**Task objective:**
From the first line to the last, write out the records exactly.

[Stored items]
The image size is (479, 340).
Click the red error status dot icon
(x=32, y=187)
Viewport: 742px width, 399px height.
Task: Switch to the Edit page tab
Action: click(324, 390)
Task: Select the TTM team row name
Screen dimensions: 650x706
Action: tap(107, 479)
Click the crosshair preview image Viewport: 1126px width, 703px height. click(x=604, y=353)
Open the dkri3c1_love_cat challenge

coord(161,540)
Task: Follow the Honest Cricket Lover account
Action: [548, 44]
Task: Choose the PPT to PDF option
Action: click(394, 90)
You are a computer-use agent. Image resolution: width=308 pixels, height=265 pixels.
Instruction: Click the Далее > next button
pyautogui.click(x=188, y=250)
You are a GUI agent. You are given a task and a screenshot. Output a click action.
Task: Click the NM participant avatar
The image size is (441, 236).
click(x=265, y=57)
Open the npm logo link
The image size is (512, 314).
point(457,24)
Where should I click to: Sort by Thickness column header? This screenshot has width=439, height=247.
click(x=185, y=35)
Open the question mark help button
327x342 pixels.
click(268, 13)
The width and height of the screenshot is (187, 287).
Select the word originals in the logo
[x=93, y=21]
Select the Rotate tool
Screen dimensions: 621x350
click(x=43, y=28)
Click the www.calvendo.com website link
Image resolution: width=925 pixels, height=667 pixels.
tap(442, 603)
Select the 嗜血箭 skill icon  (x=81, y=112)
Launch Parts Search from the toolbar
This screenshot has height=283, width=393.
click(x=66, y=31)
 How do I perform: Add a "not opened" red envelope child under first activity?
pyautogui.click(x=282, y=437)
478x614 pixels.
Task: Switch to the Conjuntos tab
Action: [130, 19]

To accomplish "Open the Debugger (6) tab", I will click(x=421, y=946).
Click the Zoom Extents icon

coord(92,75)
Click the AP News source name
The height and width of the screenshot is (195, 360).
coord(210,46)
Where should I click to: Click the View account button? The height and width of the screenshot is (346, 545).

**Result of the exercise:**
The image size is (479, 340).
Click the red error status dot icon
(x=32, y=187)
Viewport: 742px width, 399px height.
Task: Switch to the Edit page tab
Action: click(324, 390)
Task: Select the TTM team row name
Screen dimensions: 650x706
Action: tap(107, 479)
Click the crosshair preview image Viewport: 1126px width, 703px height. click(x=604, y=353)
Open the dkri3c1_love_cat challenge

coord(161,540)
Task: Follow the Honest Cricket Lover account
Action: [548, 44]
Task: Choose the PPT to PDF option
Action: click(394, 90)
You are a computer-use agent. Image resolution: width=308 pixels, height=265 pixels.
Instruction: Click the Далее > next button
pyautogui.click(x=188, y=250)
You are a GUI agent. You are given a task and a screenshot. Output a click action.
Task: Click the NM participant avatar
The image size is (441, 236).
click(x=265, y=57)
Open the npm logo link
The image size is (512, 314).
point(457,24)
Where should I click to: Sort by Thickness column header? This screenshot has width=439, height=247.
click(x=185, y=35)
Open the question mark help button
327x342 pixels.
click(268, 13)
The width and height of the screenshot is (187, 287).
Select the word originals in the logo
[x=93, y=21]
Select the Rotate tool
Screen dimensions: 621x350
click(x=43, y=28)
Click the www.calvendo.com website link
Image resolution: width=925 pixels, height=667 pixels.
tap(442, 603)
Select the 嗜血箭 skill icon  (x=81, y=112)
Launch Parts Search from the toolbar
This screenshot has height=283, width=393.
click(x=66, y=31)
 How do I perform: Add a "not opened" red envelope child under first activity?
pyautogui.click(x=282, y=437)
478x614 pixels.
Task: Switch to the Conjuntos tab
Action: [130, 19]

To accomplish "Open the Debugger (6) tab", I will click(x=421, y=946).
Click the Zoom Extents icon

coord(92,75)
Click the AP News source name
The height and width of the screenshot is (195, 360).
coord(210,46)
Where should I click to: Click the View account button? The height and width of the screenshot is (346, 545).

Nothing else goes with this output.